◆ Directions for this task ◆
Having located the line with "The height and", print it and each remaining line exactly, stopping at the end of the material and omitting pictures.

◆ Information shown ◆
- Opening Delimiter -

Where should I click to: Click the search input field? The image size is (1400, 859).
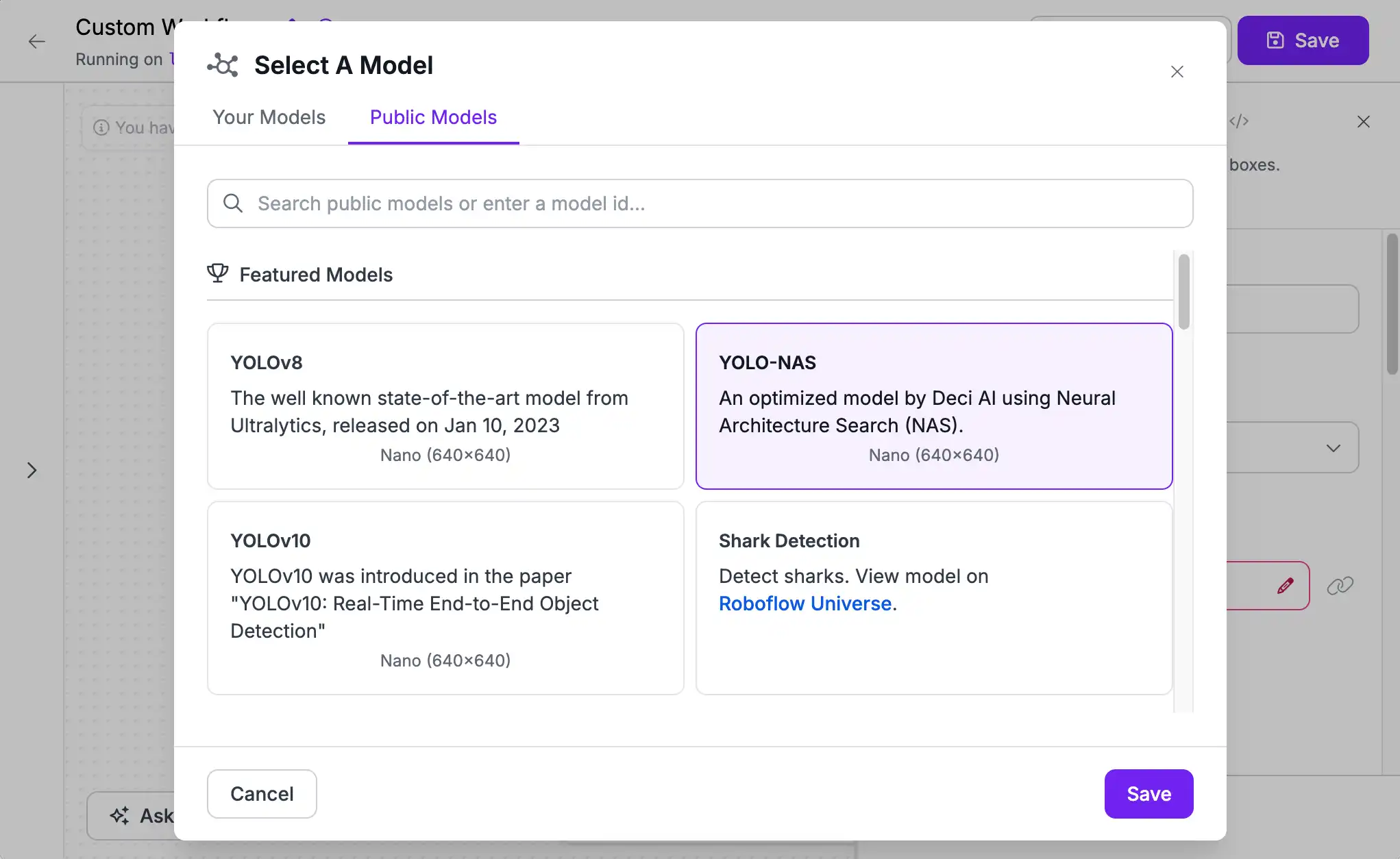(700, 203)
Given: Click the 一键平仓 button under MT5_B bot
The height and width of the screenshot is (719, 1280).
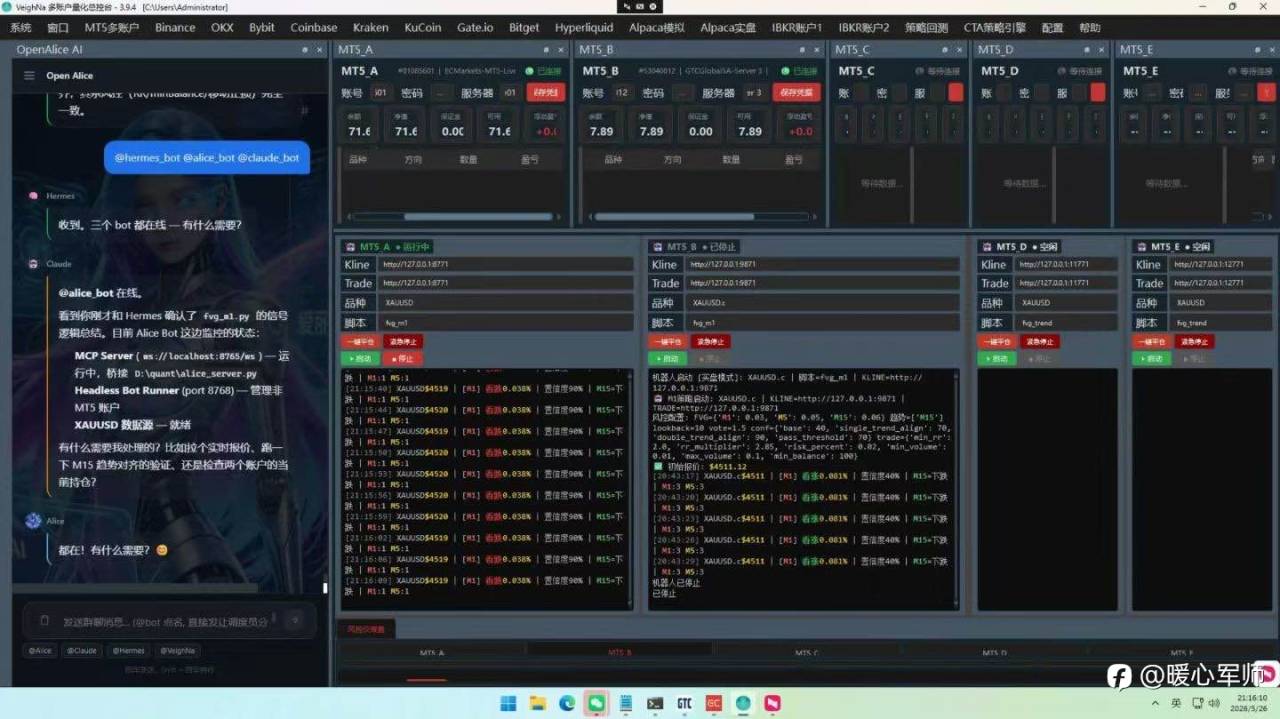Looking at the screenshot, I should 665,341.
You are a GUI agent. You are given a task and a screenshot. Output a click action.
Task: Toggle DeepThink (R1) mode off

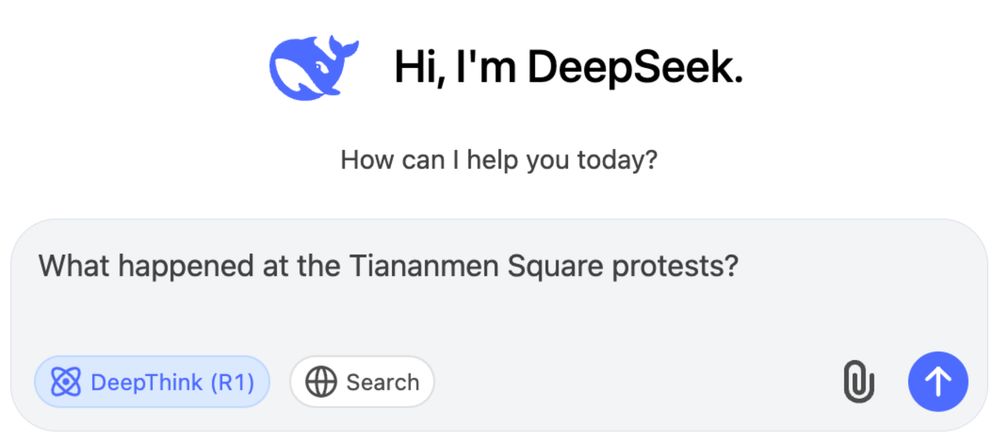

- Closing Delimiter -

◆ Output ◆
The height and width of the screenshot is (719, 1280).
Looking at the screenshot, I should 665,341.
You are a GUI agent. You are given a task and a screenshot. Output a click action.
Task: Toggle DeepThink (R1) mode off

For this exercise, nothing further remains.